- _TASK STATEMENT_: Return the whole listing below word for word, with no changes.

Dataset excerpt
>> Begin
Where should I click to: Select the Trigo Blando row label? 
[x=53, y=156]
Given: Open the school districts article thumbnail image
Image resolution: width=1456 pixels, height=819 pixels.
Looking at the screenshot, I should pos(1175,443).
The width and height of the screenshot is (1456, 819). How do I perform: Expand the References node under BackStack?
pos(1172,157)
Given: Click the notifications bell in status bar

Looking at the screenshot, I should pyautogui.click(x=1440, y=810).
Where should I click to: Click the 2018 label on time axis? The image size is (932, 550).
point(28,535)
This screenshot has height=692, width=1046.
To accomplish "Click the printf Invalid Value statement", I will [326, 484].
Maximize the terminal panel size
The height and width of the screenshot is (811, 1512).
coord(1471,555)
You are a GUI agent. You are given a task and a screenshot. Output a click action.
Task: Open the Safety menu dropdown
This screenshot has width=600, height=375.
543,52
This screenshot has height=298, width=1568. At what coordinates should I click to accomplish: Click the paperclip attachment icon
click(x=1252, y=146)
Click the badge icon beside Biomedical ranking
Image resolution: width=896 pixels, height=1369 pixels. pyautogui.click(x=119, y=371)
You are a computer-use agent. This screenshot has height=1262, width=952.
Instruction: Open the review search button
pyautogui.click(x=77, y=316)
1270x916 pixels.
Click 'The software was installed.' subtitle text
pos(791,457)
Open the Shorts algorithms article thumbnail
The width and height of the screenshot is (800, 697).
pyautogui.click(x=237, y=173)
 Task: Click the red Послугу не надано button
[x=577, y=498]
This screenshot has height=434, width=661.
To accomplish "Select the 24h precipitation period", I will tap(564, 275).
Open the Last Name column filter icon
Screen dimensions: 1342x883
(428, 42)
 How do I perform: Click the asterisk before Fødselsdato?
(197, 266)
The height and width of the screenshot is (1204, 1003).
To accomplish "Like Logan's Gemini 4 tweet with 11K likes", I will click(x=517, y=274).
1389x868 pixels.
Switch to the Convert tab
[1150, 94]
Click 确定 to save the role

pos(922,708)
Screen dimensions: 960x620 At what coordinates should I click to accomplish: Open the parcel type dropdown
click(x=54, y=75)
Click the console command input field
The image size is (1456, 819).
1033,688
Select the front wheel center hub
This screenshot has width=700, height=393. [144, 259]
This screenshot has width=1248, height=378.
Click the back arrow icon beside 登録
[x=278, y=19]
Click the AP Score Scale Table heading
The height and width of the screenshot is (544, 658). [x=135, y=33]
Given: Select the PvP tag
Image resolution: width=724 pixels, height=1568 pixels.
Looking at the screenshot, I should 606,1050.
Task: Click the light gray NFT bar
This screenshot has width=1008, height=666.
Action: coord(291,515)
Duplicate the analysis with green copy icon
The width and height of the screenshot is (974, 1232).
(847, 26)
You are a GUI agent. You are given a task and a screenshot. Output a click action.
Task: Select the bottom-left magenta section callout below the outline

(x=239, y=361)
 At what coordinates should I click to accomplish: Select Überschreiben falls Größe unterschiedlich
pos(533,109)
>> End
- _THE OUTPUT_:
Where should I click to: Select the Trigo Blando row label? 
[x=53, y=156]
Given: Open the school districts article thumbnail image
Image resolution: width=1456 pixels, height=819 pixels.
Looking at the screenshot, I should pos(1175,443).
The width and height of the screenshot is (1456, 819). How do I perform: Expand the References node under BackStack?
pos(1172,157)
Given: Click the notifications bell in status bar

Looking at the screenshot, I should pyautogui.click(x=1440, y=810).
Where should I click to: Click the 2018 label on time axis? The image size is (932, 550).
point(28,535)
This screenshot has height=692, width=1046.
To accomplish "Click the printf Invalid Value statement", I will [326, 484].
Maximize the terminal panel size
The height and width of the screenshot is (811, 1512).
coord(1471,555)
You are a GUI agent. You are given a task and a screenshot. Output a click action.
Task: Open the Safety menu dropdown
This screenshot has width=600, height=375.
543,52
This screenshot has height=298, width=1568. At what coordinates should I click to accomplish: Click the paperclip attachment icon
click(x=1252, y=146)
Click the badge icon beside Biomedical ranking
Image resolution: width=896 pixels, height=1369 pixels. pyautogui.click(x=119, y=371)
You are a computer-use agent. This screenshot has height=1262, width=952.
Instruction: Open the review search button
pyautogui.click(x=77, y=316)
1270x916 pixels.
Click 'The software was installed.' subtitle text
pos(791,457)
Open the Shorts algorithms article thumbnail
The width and height of the screenshot is (800, 697).
pyautogui.click(x=237, y=173)
 Task: Click the red Послугу не надано button
[x=577, y=498]
This screenshot has height=434, width=661.
To accomplish "Select the 24h precipitation period", I will tap(564, 275).
Open the Last Name column filter icon
Screen dimensions: 1342x883
(428, 42)
 How do I perform: Click the asterisk before Fødselsdato?
(197, 266)
The height and width of the screenshot is (1204, 1003).
To accomplish "Like Logan's Gemini 4 tweet with 11K likes", I will click(x=517, y=274).
1389x868 pixels.
Switch to the Convert tab
[1150, 94]
Click 确定 to save the role

pos(922,708)
Screen dimensions: 960x620 At what coordinates should I click to accomplish: Open the parcel type dropdown
click(x=54, y=75)
Click the console command input field
The image size is (1456, 819).
1033,688
Select the front wheel center hub
This screenshot has width=700, height=393. [144, 259]
This screenshot has width=1248, height=378.
Click the back arrow icon beside 登録
[x=278, y=19]
Click the AP Score Scale Table heading
The height and width of the screenshot is (544, 658). [x=135, y=33]
Given: Select the PvP tag
Image resolution: width=724 pixels, height=1568 pixels.
Looking at the screenshot, I should 606,1050.
Task: Click the light gray NFT bar
This screenshot has width=1008, height=666.
Action: coord(291,515)
Duplicate the analysis with green copy icon
The width and height of the screenshot is (974, 1232).
(847, 26)
You are a GUI agent. You are given a task and a screenshot. Output a click action.
Task: Select the bottom-left magenta section callout below the outline

(x=239, y=361)
 At what coordinates should I click to accomplish: Select Überschreiben falls Größe unterschiedlich
pos(533,109)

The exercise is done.